It’s two days before the grand opening of his new Gold Coast restaurant, and Chef Derek Rylon is bustling about, seeking customer feedback on the innovative menu — items like waffle flights with shots of sweet flavorings — and ensuring his wait staff and cooks are ready.
Palette, at 1204 N. State Pkwy., is the third city eatery opened in the past five years by the ebullient 50-year-old chef, raised in Auburn-Gresham on the South Side.
The first was Batter & Berries, a brunchy cafe in Lincoln Park, with some of the best pancakes, deconstructed omelettes, and his signature French toast flights. The second, Rylon’s Smokehouse in the South Loop, where he said the “smoke” is de-emphasized, as barbecue spots too often let it overwhelm the meat’s flavor.
“I’m so excited, because what we’re going to do at Palette hasn’t been done before,” he said.
“This menu changes every week. So if you say, ‘When we come back, I’m going to get this.’ That’s not going to happen, because I’m never going to let you get down this menu,” Rylon said.
“Because even my favorite restaurant, Ruth’s Chris Steak House, I love Ruth’s Chris Steak House, but if I don’t go there for six months, it’s going to be the same. I want people to say, ‘Man, we gotta go see what he’s doing next week,’ ” the chef explained.

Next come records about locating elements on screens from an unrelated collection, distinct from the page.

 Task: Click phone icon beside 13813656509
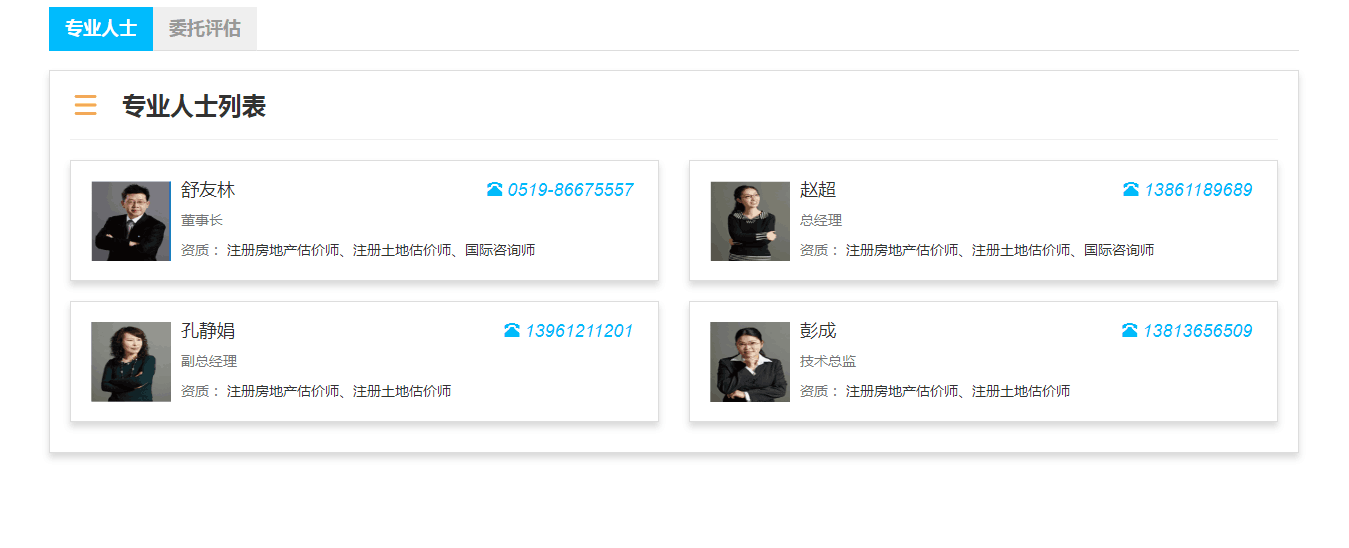click(x=1130, y=331)
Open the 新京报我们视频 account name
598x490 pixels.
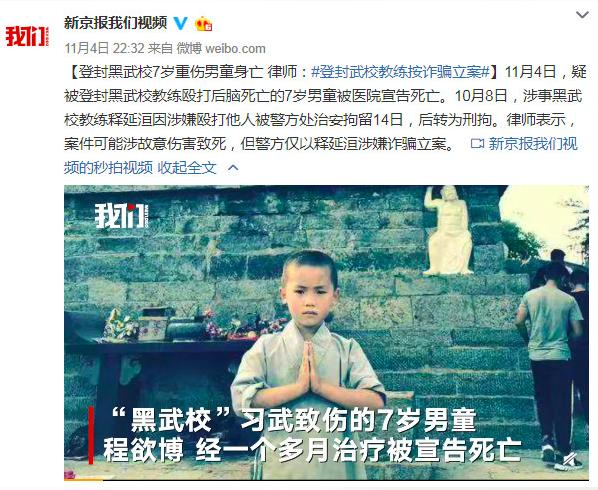coord(116,23)
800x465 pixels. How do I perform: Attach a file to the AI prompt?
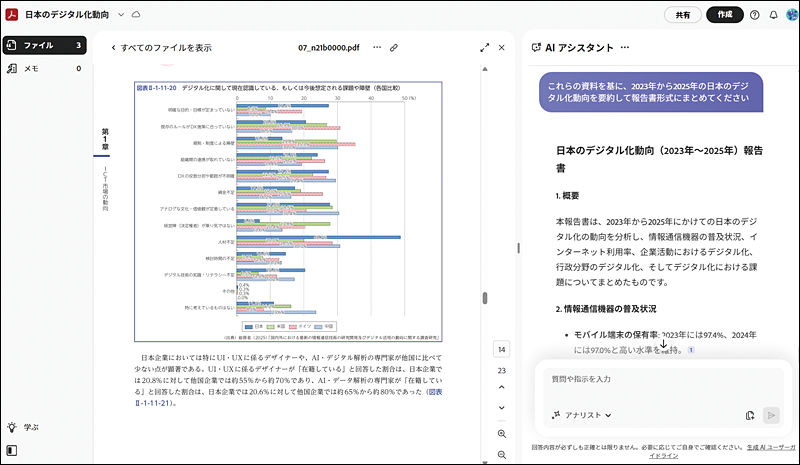[x=749, y=415]
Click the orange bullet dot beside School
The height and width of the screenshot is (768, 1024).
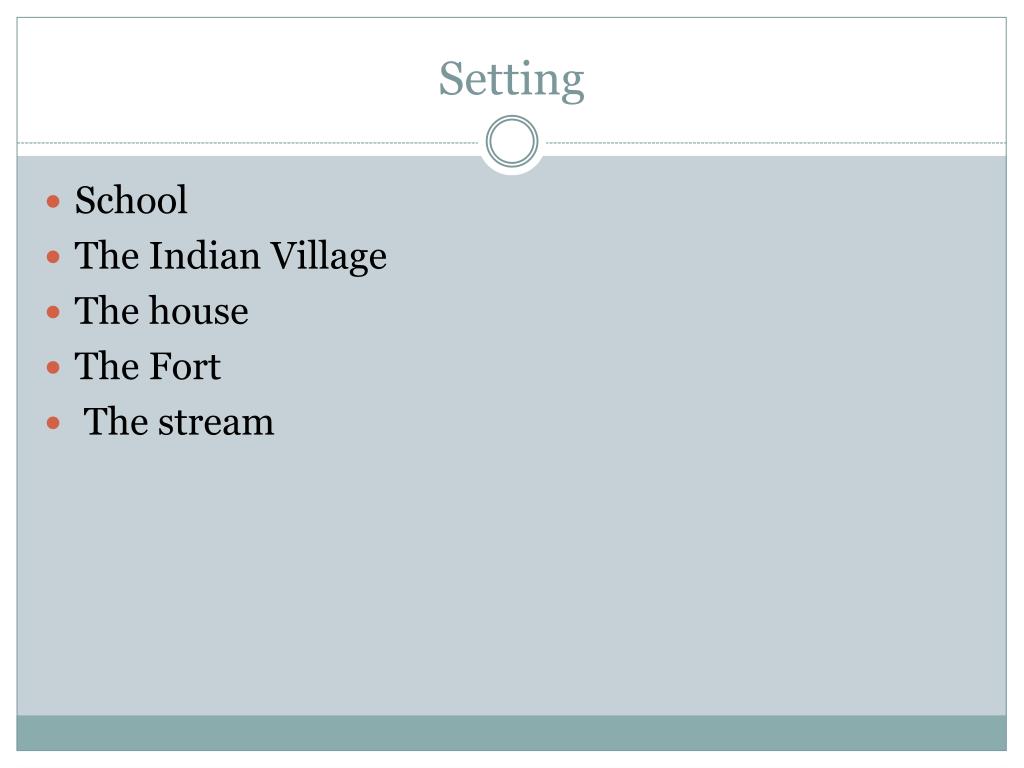coord(54,201)

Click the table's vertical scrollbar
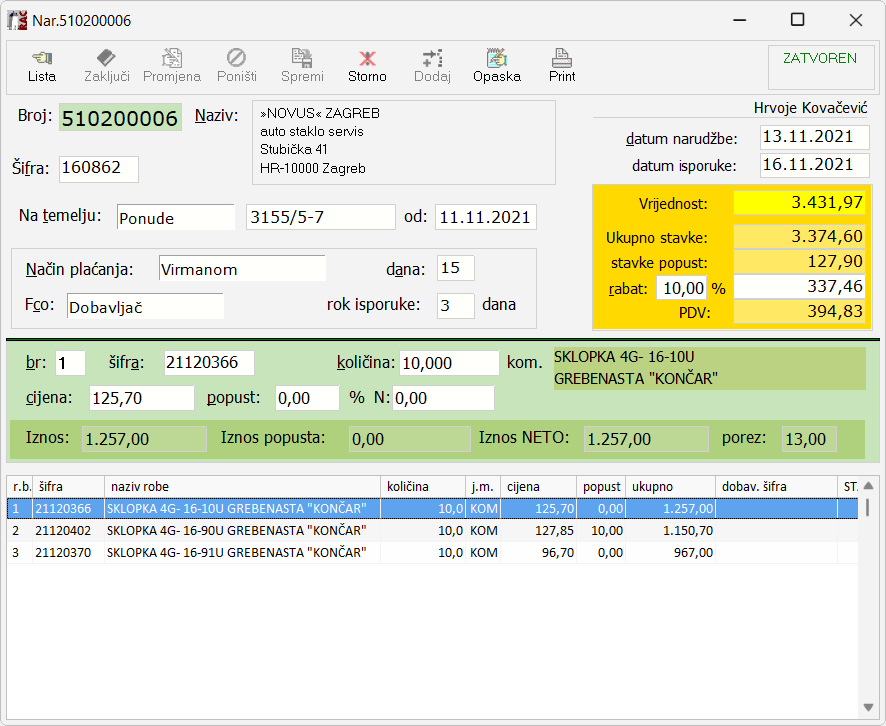tap(866, 600)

He taught himself to cook as a child by watching his mother and grandmother in the kitchen.
The new three-level, 200-seat eatery offers a sports bar and fine dining on the first level; additional dining on a second level, and a piano bar and outdoor cafe on a third level. Everything is made from scratch — from the breakfast items to bountiful pasta, meat and fish dishes.
“I want you to taste how it used to be when my mother or my grandmother were growing up. Everything was made from scratch, and everything was not marinated, just seasoned to perfection,” the Bronzeville resident said with a huge smile and a hearty laugh.

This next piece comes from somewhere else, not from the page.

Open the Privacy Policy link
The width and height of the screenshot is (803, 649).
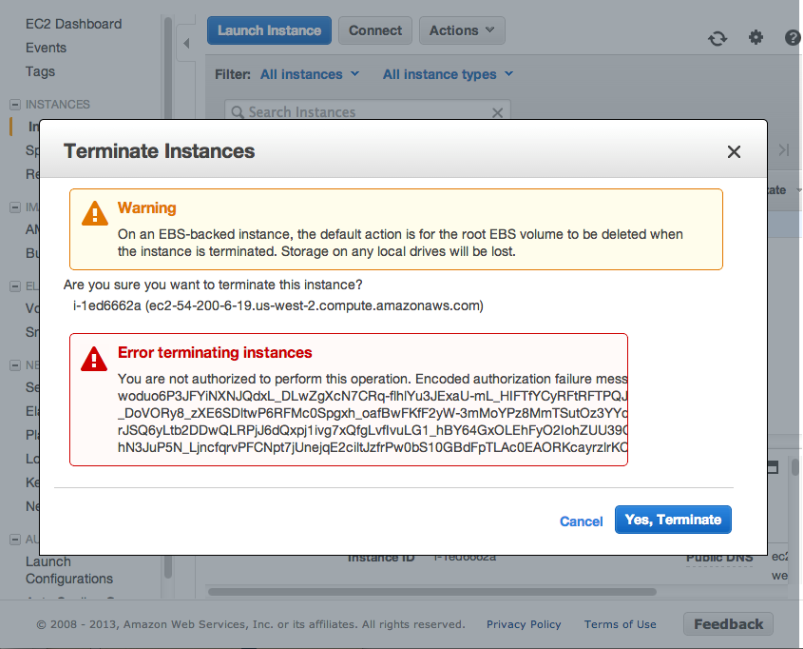[524, 624]
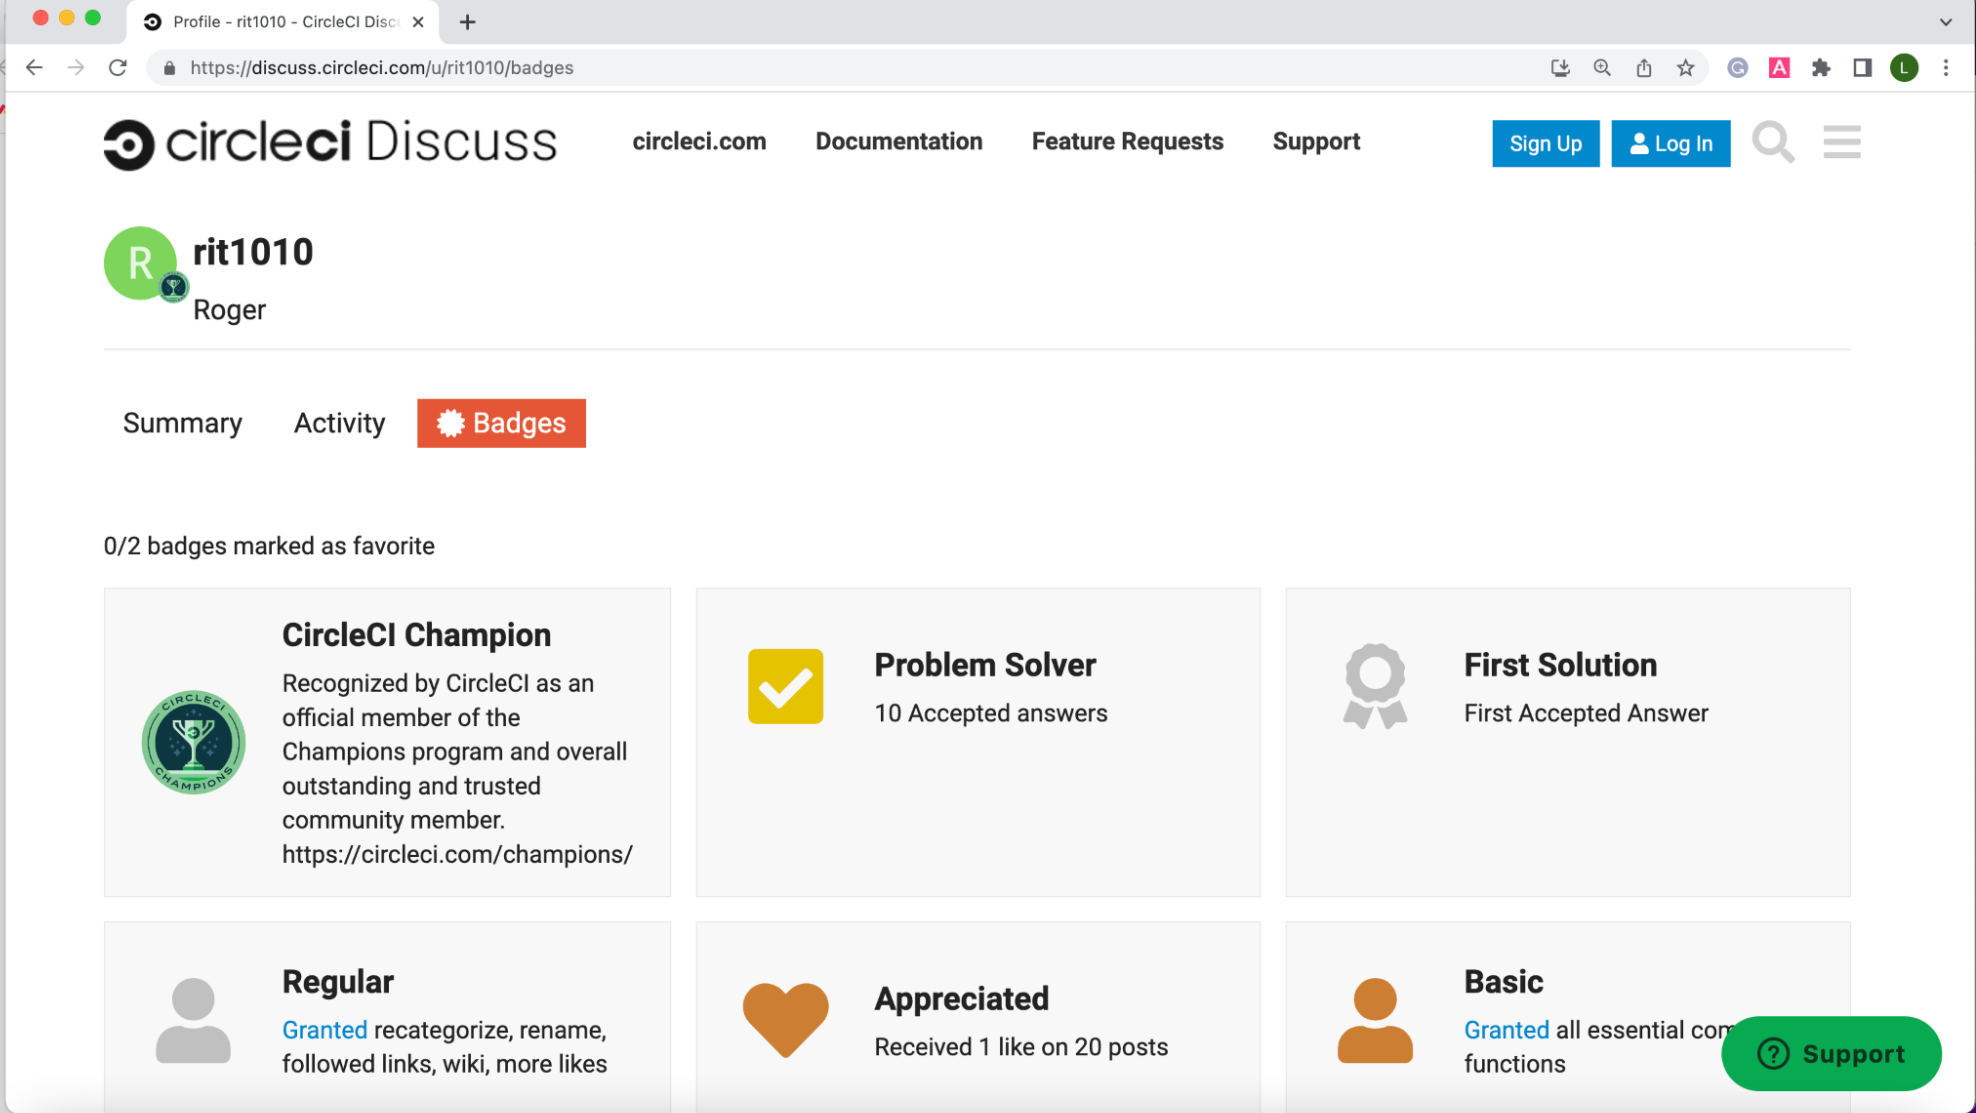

He always knew he wanted to cook for a living, and over the course of 30 years, he worked his way up through downtown tier 1 kitchens: Four Seasons, Peninsula Chicago, Whitehall, Embassy Suites and Crowne Plaza hotels; Ruth’s Chris, Gibson’s, Pump Room, Capital Grille, Shaw’s Crab House, etc., before opening Batter & Berries in 2012.
“I wanted to learn all different kinds of food, different ways to cook, how other chefs react,” he said. “I trained myself not to be like those chefs who are rude and mean, with aggressive egos. I wanted to be more humble, more about teaching, no intimidation.”
Rylon was the youngest of four brothers. His father worked two jobs for nearly 40 years — for the U.S. Postal Service and General Foods. His mother was a stay-at-home mom. So Rylon, a father of four himself, insists his wife, Angela, does the same.
After graduating Calumet High School, Rylon had no interest in attending college, so off he went to get a job. At 26, his girlfriend became pregnant, and the only work he found at the time was as a busboy at Red Lobster.
“One day, the cooks didn’t show up, and I had been watching them. I knew I could cook, but I just didn’t know how to go about getting back into it,” he recounted. “I became one of the best cooks there. When the manager left and went to Maggiano’s, he took me with him. I knew this was what I wanted to do from that point on.”
Rylon remembers piling into the car with his brothers in the summer and driving out to the country to pick vegetables his grandmother would cook with. “At 13 years old, I’d be seasoning something in the pot, and my mother would hit my hand, saying, ‘Boy, don’t put nothing else in that pot.’ And I just had a passion for it.”
He views the restaurant landscape with a critical eye. “There’s a lot of places out here where they’re just giving us anything,” he said. “It’s not like it used to be. There’s no flavor. Everything is topped in sauce. I went out to dinner at a top restaurant, paid $300 and didn’t even know what I had. Satisfied is when you walk out the door and you still can taste it on your tongue hours later. That’s what I’m about.”
He eventually attended culinary school but said he didn’t get much from it. “You can’t learn it. It’s gotta be here,” he said, tapping his chest. “What I hate about schools is they don’t tell you half of us are not going to make it.”
To that end, Rylon’s passion is teaching young Latino and African-American chef apprentices the restaurant business from the ground up. “My people in the kitchen, they tell me, ‘Chef, I love it here, because I’m learning so much.’ There’s so much enthusiasm, and that’s what you should bring out in them,” he said. “I told them, ‘You’re going to hate me, because we’re going to be doing so many different things.’ It keeps them excited.”
There’s no such thing as a day off while building a restaurant empire. This day, he’s been at Palette since 5 a.m., and it’s 8:30 p.m. He’s only able to do this because of a supportive wife, and a mother who keeps him grounded, he said.
“I used to go to my mother’s house once a week and cook for her. Now, since I’m so busy, she’ll come to one of my restaurants. I’ll cook her meals to take home, and we’ll spend our Sundays together, three or four hours, talking and catching up. I talk to her about everything, and she tells me what I should do. She makes sure I stay above, and stay humble.”